A common question people ask is whether Medicare will cover long-term care. The answer is no. Medicare may cover short-term rehabilitation after a hospital stay, but it does not pay for extended nursing home care or ongoing assistance with daily living. That responsibility falls on you, and the costs can easily run into thousands of dollars per month for years at a time.

Another question is whether Medicaid will step in and cover those costs. The answer is yes, but only after you have spent down most of your assets. Medicaid is designed for those with limited resources, which means that before it helps, you are often required to deplete savings, liquidate investments, and in some cases even lose the family home. What took a lifetime to build can be gone in a matter of years.

Many people assume they can simply give assets away to qualify for Medicaid. This is where things get dangerous. Medicaid has a five-year lookback period, which means that transfers made within five years of applying can trigger penalties and delays in coverage. If those transfers are not done correctly and well in advance, they can create more problems instead of solving them.

The deeper issue is that most traditional estate plans do nothing to address long-term care risk. A will does not protect assets from being spent down. Beneficiary designations do not shield accounts from nursing home costs. Even a basic revocable living trust provides no protection in this area because the assets are still considered available to you.

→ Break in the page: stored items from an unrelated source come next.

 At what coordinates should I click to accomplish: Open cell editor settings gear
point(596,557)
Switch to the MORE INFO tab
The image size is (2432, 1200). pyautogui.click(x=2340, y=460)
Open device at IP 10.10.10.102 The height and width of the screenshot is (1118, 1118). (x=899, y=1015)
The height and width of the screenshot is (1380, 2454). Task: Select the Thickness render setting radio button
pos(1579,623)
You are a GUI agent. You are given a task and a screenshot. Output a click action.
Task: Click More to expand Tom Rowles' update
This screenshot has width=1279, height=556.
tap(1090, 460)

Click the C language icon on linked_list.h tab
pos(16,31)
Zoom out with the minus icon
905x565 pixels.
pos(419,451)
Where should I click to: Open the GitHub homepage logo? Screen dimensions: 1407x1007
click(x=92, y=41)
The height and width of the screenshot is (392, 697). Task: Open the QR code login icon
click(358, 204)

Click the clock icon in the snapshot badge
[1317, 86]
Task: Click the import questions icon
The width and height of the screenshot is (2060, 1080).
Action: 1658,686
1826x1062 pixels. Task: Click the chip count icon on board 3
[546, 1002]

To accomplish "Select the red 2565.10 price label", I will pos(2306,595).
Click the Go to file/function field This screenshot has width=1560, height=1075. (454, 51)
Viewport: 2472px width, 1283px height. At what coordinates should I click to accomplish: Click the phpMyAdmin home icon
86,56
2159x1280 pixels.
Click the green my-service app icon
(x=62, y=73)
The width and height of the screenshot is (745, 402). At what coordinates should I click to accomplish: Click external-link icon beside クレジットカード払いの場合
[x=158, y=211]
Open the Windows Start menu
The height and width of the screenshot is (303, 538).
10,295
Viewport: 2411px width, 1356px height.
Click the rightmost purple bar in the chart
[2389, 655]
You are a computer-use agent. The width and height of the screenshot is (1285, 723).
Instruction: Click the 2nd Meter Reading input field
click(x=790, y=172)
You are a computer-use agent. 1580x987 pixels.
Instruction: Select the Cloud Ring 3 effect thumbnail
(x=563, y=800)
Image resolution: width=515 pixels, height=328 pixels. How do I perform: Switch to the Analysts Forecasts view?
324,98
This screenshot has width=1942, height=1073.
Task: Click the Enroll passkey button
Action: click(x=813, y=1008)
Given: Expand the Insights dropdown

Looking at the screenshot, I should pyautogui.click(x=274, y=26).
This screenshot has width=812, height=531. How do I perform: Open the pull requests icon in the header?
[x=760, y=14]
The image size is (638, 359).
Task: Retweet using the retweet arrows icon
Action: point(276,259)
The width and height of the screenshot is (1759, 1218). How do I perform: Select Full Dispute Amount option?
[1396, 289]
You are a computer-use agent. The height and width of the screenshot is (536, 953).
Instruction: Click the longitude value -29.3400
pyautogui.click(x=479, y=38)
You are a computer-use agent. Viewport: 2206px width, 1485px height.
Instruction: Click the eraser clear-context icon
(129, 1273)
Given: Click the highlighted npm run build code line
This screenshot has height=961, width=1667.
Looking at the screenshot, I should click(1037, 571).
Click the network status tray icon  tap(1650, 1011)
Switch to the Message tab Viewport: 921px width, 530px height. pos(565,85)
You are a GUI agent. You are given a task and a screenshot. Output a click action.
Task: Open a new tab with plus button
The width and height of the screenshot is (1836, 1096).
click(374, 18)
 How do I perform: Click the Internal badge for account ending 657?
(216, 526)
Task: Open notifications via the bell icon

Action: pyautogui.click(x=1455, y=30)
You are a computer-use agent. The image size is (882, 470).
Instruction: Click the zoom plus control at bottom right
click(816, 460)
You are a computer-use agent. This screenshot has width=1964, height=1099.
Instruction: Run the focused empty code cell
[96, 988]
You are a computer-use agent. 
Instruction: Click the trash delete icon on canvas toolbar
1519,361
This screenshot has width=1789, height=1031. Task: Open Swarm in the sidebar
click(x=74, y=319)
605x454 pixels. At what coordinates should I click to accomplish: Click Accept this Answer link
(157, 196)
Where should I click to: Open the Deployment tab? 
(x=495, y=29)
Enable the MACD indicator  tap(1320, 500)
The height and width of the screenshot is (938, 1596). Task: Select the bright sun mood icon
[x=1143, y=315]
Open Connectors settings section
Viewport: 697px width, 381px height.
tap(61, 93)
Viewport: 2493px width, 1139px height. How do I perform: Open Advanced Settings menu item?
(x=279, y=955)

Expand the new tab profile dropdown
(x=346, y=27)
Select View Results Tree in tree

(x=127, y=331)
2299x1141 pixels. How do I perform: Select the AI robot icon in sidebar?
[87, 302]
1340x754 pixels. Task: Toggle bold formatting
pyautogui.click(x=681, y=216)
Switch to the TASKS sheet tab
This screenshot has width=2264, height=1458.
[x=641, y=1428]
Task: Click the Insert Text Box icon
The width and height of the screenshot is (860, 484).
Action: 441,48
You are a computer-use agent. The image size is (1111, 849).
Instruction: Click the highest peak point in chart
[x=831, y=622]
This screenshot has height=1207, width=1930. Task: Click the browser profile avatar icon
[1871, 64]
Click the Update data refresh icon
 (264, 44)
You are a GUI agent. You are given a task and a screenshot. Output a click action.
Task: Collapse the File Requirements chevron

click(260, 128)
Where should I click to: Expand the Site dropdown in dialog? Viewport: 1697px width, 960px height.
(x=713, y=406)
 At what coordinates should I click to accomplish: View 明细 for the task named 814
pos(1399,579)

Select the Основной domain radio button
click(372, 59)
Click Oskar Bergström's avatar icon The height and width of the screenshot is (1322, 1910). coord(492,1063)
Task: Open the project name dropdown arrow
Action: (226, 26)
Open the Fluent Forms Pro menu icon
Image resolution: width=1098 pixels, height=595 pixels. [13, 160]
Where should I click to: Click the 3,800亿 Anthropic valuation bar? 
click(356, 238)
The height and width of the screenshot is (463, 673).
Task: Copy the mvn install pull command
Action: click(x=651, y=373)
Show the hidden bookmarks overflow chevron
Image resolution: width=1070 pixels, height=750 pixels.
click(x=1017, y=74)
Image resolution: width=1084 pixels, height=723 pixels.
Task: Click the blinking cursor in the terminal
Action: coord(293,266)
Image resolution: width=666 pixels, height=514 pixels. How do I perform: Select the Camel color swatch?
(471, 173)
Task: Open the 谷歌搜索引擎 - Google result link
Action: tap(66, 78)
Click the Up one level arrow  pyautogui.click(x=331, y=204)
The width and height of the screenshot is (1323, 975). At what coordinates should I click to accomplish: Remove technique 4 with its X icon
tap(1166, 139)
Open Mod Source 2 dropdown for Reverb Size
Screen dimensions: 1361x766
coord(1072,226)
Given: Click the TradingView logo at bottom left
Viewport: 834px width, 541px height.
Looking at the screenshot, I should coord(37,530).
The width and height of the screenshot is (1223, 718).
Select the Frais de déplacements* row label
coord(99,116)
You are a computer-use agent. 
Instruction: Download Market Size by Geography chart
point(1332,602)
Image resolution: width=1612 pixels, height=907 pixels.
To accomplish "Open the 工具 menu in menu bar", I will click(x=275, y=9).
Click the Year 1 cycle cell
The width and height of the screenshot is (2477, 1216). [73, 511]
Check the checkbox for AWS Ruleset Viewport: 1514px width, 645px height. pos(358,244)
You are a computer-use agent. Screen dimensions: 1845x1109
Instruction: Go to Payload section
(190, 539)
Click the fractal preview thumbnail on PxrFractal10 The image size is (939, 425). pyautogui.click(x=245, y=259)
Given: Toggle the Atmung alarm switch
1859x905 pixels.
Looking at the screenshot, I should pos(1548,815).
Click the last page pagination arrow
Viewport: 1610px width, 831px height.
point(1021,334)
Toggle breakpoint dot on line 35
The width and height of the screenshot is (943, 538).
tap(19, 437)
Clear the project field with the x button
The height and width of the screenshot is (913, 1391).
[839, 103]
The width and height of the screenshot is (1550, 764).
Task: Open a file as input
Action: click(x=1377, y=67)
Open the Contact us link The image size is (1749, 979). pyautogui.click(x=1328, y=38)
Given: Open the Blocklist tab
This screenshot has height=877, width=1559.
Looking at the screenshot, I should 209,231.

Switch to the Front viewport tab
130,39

Real planning for long-term care is about positioning assets so they are no longer exposed to that spend-down requirement, while still allowing you to benefit from them in appropriate ways. This requires careful design, proper timing, and strict compliance with the rules that govern eligibility. When done correctly, it can preserve a significant portion of your estate for your family instead of losing it to care costs.

This is where advanced strategies, such as properly structured irrevocable trusts, come into play. These tools are designed to remove assets from your countable estate for Medicaid purposes while still allowing for indirect benefit and control. They must be set up correctly and early enough to survive the lookback period, which is why waiting until a crisis hits is often too late.

The bottom line is that long-term care is not a remote possibility—it is a likely reality for many families. Without a plan, it can erase decades of hard work and leave little behind for the next generation. If your estate plan does not specifically address long-term care, then it has a major gap that needs to be fixed.

If you want to protect your assets from being consumed by nursing home costs and ensure your family actually receives what you intended, the key is to plan ahead. A properly designed strategy can mean the difference between losing everything and preserving your legacy.